Homework 4, due Thurs 3-20-14
Implement matrix multiplication, to multiply a 16384x16384 single-precision float matrix by itself. Implement the several ways listed below and compare times. Do not count the time to create and fill the matrices. Measure the total time to move the data to/from the device (if necessary) and multiply the matrix.
The point of this homework is to practice CUDA programming, not to produce the best possible matrix multiplication program. Therefore, write the code yourself in C++. Do not call libraries such as cuBLAS. However, if you wish, after writing your own code, you may also write a version calling libraries and report those results.
- On the host.
- On the device, accessing the host data with unified memory.

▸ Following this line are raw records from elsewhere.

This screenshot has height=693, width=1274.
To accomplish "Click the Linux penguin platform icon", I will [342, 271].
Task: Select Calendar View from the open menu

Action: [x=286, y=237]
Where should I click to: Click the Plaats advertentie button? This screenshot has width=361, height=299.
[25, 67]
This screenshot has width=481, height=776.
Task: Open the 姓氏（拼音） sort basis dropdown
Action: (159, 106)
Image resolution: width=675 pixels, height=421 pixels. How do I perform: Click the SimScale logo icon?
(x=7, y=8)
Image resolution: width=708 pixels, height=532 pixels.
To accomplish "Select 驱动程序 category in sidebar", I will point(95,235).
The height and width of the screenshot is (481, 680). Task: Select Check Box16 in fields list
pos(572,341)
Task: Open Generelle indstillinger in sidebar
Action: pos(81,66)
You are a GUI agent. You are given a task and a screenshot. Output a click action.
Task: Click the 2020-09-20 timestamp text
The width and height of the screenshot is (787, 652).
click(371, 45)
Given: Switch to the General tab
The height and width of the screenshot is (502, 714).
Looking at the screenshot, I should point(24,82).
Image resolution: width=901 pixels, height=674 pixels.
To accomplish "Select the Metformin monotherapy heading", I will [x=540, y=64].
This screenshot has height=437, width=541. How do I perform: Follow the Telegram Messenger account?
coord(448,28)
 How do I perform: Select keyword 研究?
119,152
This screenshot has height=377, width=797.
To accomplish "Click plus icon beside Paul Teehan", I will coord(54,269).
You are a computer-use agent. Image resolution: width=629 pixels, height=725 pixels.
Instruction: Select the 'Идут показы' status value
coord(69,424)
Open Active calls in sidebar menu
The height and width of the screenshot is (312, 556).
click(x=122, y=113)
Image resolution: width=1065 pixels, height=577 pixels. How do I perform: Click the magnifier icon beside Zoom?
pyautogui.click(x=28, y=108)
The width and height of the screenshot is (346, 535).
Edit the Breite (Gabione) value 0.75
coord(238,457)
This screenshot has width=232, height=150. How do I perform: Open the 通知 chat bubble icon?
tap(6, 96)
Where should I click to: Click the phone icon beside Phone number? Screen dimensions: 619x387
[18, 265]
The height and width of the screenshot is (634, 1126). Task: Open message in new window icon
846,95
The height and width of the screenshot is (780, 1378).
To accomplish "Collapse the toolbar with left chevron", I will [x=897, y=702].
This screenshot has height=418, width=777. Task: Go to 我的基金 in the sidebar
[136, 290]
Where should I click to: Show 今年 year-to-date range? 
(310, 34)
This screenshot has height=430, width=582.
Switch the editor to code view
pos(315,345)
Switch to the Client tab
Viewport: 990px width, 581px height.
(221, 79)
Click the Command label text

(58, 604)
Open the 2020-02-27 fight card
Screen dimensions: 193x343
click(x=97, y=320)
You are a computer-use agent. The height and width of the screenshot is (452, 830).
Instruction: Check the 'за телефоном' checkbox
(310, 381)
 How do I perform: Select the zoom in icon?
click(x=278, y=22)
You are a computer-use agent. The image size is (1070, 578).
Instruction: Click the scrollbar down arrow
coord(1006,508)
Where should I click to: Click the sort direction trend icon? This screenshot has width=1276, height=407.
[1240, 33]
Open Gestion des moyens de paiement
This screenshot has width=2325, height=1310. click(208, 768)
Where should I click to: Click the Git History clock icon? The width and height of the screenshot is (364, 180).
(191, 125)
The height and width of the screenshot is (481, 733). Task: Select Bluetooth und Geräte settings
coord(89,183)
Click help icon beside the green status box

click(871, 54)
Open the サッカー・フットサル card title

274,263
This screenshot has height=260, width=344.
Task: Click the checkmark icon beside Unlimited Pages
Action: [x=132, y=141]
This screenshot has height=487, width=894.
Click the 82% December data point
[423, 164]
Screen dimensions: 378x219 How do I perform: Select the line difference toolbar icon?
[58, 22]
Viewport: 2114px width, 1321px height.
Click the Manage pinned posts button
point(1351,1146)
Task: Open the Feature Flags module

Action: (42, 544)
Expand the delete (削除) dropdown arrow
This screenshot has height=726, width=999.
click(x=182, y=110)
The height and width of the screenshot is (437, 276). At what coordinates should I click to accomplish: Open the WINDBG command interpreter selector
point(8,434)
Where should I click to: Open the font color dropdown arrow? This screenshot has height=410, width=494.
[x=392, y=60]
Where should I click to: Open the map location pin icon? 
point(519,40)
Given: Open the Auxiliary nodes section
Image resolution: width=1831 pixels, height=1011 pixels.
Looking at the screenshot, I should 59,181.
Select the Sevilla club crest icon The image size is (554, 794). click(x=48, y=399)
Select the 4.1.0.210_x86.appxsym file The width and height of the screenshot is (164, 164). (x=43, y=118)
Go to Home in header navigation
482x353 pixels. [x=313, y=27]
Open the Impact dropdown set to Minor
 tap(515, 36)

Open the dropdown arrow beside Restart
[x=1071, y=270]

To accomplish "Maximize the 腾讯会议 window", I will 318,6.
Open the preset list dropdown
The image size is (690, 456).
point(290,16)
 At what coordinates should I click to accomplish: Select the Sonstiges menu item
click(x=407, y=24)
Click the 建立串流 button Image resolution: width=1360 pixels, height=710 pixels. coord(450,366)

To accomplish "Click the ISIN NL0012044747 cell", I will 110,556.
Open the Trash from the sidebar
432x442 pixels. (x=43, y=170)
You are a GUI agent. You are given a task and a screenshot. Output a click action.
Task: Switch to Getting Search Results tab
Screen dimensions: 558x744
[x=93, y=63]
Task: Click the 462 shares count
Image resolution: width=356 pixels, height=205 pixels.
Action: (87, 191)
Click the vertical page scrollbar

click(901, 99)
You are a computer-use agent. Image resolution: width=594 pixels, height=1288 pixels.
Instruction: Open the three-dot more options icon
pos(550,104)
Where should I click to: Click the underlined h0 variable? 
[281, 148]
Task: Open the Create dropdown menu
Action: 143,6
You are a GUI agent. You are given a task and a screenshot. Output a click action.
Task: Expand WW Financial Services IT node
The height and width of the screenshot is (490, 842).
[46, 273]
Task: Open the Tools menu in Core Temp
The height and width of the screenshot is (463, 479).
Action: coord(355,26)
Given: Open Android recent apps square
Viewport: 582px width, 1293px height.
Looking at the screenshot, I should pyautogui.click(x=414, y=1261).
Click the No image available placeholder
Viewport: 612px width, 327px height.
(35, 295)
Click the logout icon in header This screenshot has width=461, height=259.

- On the device, copying the data back and forth.
- On the device, using unified virtual addressing. In the above 4 methods, most of the code is the same.
- On the device, using texture memory.
- If you are really ambitious, try a recursive asymptotically faster algorithm, such as Strassen, whose time is {$T(N) = \Theta\left(N^{\lg7}\right) $}, on the fastest memory method above. The question here is whether the asymptotic time improvement will be cancelled by the more complex algorithm. Implement the recursion by having kernels start other kernels.
Feel free to start with the code in the lecture slides and programs in the CUDA SDK.
This exercise requires device compute capability 3.5 and CUDA 6.0. (It's beneficial to use the latest versions since they are more capable.) If you haven't gotten an account on geoxeon and want one, send me yours RCS user name and a public SSH key.